In this issue of Blood, Thai et al demonstrated that after B-cell depletion, elevated levels of unconsumed B-cell activating factor (BAFF) induced the emergence of long-lived plasma cells in the spleen.¹  Supported by neutrophils and CD4 T cells, this niche could be targeted by the administration of neutralizing antibodies against BAFF.

The terminal output of B-cell differentiation can either be a plasmablast or a plasma cell (PC). Plasmablasts are cycling, short-lived, and generated from the early phase of the immune response, providing the first wave of relatively low-affinity antibodies. Postmitotic PCs arise next from the germinal centers, with the ability to secrete high-affinity immunoglobulins of a range of isotypes. Both antibody-secreting cell populations are generated in the secondary lymphoid organs, and a small number of the PCs will settle in the bone marrow (BM). The current dogma is that the longevity of PCs depends on the availability of external survival factors rather than the implementation of an intrinsic program.²  The BM provides a unique microenvironment, able to extend almost indefinitely the lifespan of long-lived plasma cells (LLPCs). The composition of this niche is not yet fully elucidated, but several actors, including neutrophils, megakaryocytes, and CXCL12⁺ stromal cells, have been proposed. Albeit in a lesser extent, it has also been reported that the spleen, lymph nodes, or mucosa-associated lymphatic tissues could also shelter LLPCs. Furthermore, in chronic inflammations, in particular autoimmune conditions like systemic lupus erythematosus (SLE), inflamed tissues can provide new niches for pathologic LLPCs.³  The mechanisms underlying the formation of these ectopic niches remain to be determined.

In 2013, Mahévas et al identified LLPCs in the spleen of primary immune thrombocytopenia purpura (ITP) patients who had been treated with the B-cell–depleting antibody against CD20, rituximab.⁴  Interestingly, they suggested that the emergence of the LLPCs was not there due to the inflammation associated with the disease, as they were absent from the spleens of untreated ITP patients, but a consequence of the B-cell depletion. They hypothesized that an increase availability of the prosurvival cytokine BAFF was the driving factor of the new niche. BAFF is a member of the TNF family, which is partially redundant with its relative APRIL.⁵  One of their 3 receptors, BCMA, plays an important role in LLPC survival in the BM.

Thai et al used mouse models to validate this hypothesis and identify the cells supporting the survival of the splenic LLPCs. They established that in steady-state conditions, as well as in lupus-prone mice, the depletion of B cells led to elevated levels of BAFF and the appearance of splenic LLPCs.

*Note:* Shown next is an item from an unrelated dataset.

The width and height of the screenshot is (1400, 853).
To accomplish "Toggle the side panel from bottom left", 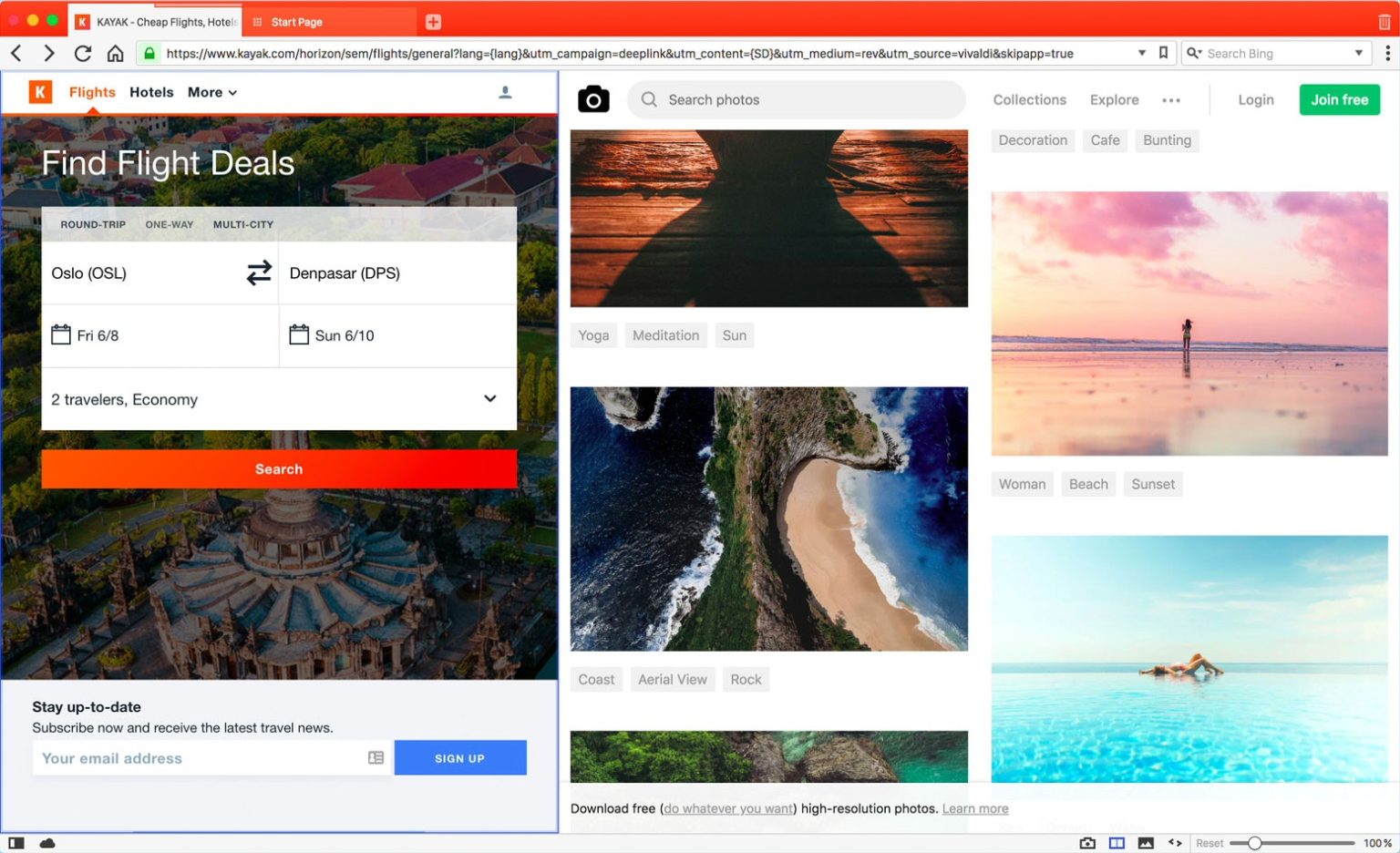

They determined that after B-cell depletion, splenic PCs exhibited a transcriptional signature similar to BM PCs (see figure). In contrast, the normal splenic PC analysis revealed a very low expression of the LLPC signature genes defined by the authors. The low frequency of LLPCs in normal spleen could indicate an early apoptosis of these cells in the absence of BAFF to sustain them and/or an increased differentiation state triggered by the microenvironment resulting from B-cell depletion. Sze et al have previously suggested that the spleen had the capacity to support a finite and low number of antibody-secreting cells and that the excess would die within 2 or 3 days.⁶  The data from Thai et al implied that BAFF could be one of the major limiting factors of the splenic niche and that the LLPCs found in rituximab-treated ITP patients were not occupying an ectopic niche created by inflammation, but an hypertrophied natural one.

Thai et al proposed that the neutrophils were the main source of BAFF, as they expressed high levels of this cytokine and colocalized with antibody-secreting cells. Because their involvement could not be directly confirmed, and because Mahévas et al previously reported that basophils were recruited in ITP patient spleens,⁴  this point deserves to be further investigated.

To validate the central role of BAFF in the splenic LLPC niche, Thai et al combined rituximab with a BAFF-neutralizing antibody, which resulted in a stronger depletion of B cells and a decrease in the splenic antibody-secreting cell population. As previously reported,⁷  BM PCs were not affected, suggesting that either these cells are different from those residing in the spleen or that the medullary niche is able to provide other signals, like APRIL, to compensate for the absence of BAFF.

From a clinical perspective, a long-lasting response to rituximab treatment is currently achieved only in a minority of ITP patients,⁸  and a splenectomy needs to be performed. The authors proposed that the combination of rituximab with a BAFF-neutralizing antibody, like belimumab, would have the double advantage of potentiating the B-cell–depleting effect and eliminating splenic LLPCs resulting from unconsumed BAFF. This combination was approved to treat SLE patients in 2011, and clinical trials are underway for ITP and Sjogren syndrome. This strategy reflects the growing interest in targeting the pathologic LLPC niches to eliminate cells that have proven refractory to immunosuppressants and difficult to deplete by immunotherapy.